### What to do
Below are some records; output exactly the lines from the line with "Product News (60, 108)" to the line with "فوریه 2016 (276, 2004)", both ends kept, and nothing more.

### Records provided
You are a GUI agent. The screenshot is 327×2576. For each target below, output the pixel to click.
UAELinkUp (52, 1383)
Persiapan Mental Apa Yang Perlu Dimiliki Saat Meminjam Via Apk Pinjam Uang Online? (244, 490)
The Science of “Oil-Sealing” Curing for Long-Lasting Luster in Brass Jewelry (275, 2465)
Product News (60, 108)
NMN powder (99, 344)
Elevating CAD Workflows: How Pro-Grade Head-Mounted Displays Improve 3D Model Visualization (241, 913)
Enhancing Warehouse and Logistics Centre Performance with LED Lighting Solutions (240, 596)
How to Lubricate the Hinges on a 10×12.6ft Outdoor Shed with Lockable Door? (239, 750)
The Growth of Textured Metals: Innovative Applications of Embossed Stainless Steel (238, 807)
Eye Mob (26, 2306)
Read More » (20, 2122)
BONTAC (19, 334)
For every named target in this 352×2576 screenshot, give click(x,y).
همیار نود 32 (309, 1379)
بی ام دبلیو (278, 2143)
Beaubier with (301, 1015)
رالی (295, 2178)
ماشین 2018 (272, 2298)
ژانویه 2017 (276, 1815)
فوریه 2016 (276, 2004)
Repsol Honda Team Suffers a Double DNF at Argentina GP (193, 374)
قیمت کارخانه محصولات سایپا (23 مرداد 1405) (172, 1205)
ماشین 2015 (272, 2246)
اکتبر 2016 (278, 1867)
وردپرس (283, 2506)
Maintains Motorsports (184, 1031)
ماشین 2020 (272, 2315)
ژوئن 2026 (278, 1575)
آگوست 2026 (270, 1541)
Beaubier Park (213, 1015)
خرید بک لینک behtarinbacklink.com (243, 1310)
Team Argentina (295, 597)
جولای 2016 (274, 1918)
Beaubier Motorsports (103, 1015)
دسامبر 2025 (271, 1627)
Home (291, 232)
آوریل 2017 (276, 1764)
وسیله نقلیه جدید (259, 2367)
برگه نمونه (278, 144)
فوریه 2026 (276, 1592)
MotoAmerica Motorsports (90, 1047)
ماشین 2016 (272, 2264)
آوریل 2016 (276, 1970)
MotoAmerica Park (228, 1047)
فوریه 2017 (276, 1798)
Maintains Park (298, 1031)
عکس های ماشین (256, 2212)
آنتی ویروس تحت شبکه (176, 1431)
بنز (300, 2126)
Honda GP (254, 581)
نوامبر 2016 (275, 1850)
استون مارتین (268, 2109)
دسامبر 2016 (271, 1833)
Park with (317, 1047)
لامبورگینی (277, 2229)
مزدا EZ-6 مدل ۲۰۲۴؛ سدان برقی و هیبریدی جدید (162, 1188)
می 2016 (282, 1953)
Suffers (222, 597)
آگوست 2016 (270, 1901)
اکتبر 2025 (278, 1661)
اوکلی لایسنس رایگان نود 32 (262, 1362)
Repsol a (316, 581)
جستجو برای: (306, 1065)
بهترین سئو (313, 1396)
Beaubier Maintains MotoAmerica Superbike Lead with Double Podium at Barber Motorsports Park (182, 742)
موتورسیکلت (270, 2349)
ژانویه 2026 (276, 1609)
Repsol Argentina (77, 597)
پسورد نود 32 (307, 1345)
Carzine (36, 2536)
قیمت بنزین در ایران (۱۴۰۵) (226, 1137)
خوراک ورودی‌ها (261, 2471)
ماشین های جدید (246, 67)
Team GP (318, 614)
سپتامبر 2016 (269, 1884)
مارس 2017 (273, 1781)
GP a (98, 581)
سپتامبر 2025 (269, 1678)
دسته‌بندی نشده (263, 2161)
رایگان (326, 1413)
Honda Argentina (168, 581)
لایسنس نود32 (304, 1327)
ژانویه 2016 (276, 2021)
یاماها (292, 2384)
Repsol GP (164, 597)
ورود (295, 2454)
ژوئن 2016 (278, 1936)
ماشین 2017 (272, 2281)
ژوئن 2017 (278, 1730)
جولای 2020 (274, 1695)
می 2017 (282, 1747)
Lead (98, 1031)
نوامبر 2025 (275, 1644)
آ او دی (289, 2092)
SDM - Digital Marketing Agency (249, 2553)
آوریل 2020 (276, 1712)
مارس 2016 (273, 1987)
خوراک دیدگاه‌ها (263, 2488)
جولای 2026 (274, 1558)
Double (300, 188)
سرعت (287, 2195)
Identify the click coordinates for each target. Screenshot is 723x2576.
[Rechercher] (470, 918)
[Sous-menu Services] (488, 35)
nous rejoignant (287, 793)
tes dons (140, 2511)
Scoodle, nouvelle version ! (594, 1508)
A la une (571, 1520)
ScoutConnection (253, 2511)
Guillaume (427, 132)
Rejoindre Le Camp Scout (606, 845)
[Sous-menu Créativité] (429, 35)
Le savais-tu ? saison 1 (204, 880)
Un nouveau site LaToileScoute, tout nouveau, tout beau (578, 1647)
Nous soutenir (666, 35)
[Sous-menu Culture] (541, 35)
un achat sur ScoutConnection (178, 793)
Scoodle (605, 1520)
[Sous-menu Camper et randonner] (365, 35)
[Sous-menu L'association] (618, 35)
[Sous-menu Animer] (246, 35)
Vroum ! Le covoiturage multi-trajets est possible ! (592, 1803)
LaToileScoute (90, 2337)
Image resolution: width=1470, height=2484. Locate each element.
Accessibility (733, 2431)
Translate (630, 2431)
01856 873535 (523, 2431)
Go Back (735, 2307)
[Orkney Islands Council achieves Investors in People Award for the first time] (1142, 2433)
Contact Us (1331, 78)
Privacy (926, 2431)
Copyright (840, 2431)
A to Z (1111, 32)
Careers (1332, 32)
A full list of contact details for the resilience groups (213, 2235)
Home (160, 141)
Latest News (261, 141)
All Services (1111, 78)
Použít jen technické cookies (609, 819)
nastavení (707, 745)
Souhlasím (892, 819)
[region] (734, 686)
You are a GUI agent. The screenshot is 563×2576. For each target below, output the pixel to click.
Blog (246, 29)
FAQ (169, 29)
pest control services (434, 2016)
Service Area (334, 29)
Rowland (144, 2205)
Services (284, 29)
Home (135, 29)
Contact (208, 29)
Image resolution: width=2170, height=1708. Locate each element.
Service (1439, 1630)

### Solution to the exercise
Product News (60, 108)
NMN powder (99, 344)
Elevating CAD Workflows: How Pro-Grade Head-Mounted Displays Improve 3D Model Visualization (241, 913)
Enhancing Warehouse and Logistics Centre Performance with LED Lighting Solutions (240, 596)
How to Lubricate the Hinges on a 10×12.6ft Outdoor Shed with Lockable Door? (239, 750)
The Growth of Textured Metals: Innovative Applications of Embossed Stainless Steel (238, 807)
Eye Mob (26, 2306)
Read More » (20, 2122)
BONTAC (19, 334)
For every named target in this 352×2576 screenshot, give click(x,y).
همیار نود 32 (309, 1379)
بی ام دبلیو (278, 2143)
Beaubier with (301, 1015)
رالی (295, 2178)
ماشین 2018 (272, 2298)
ژانویه 2017 (276, 1815)
فوریه 2016 (276, 2004)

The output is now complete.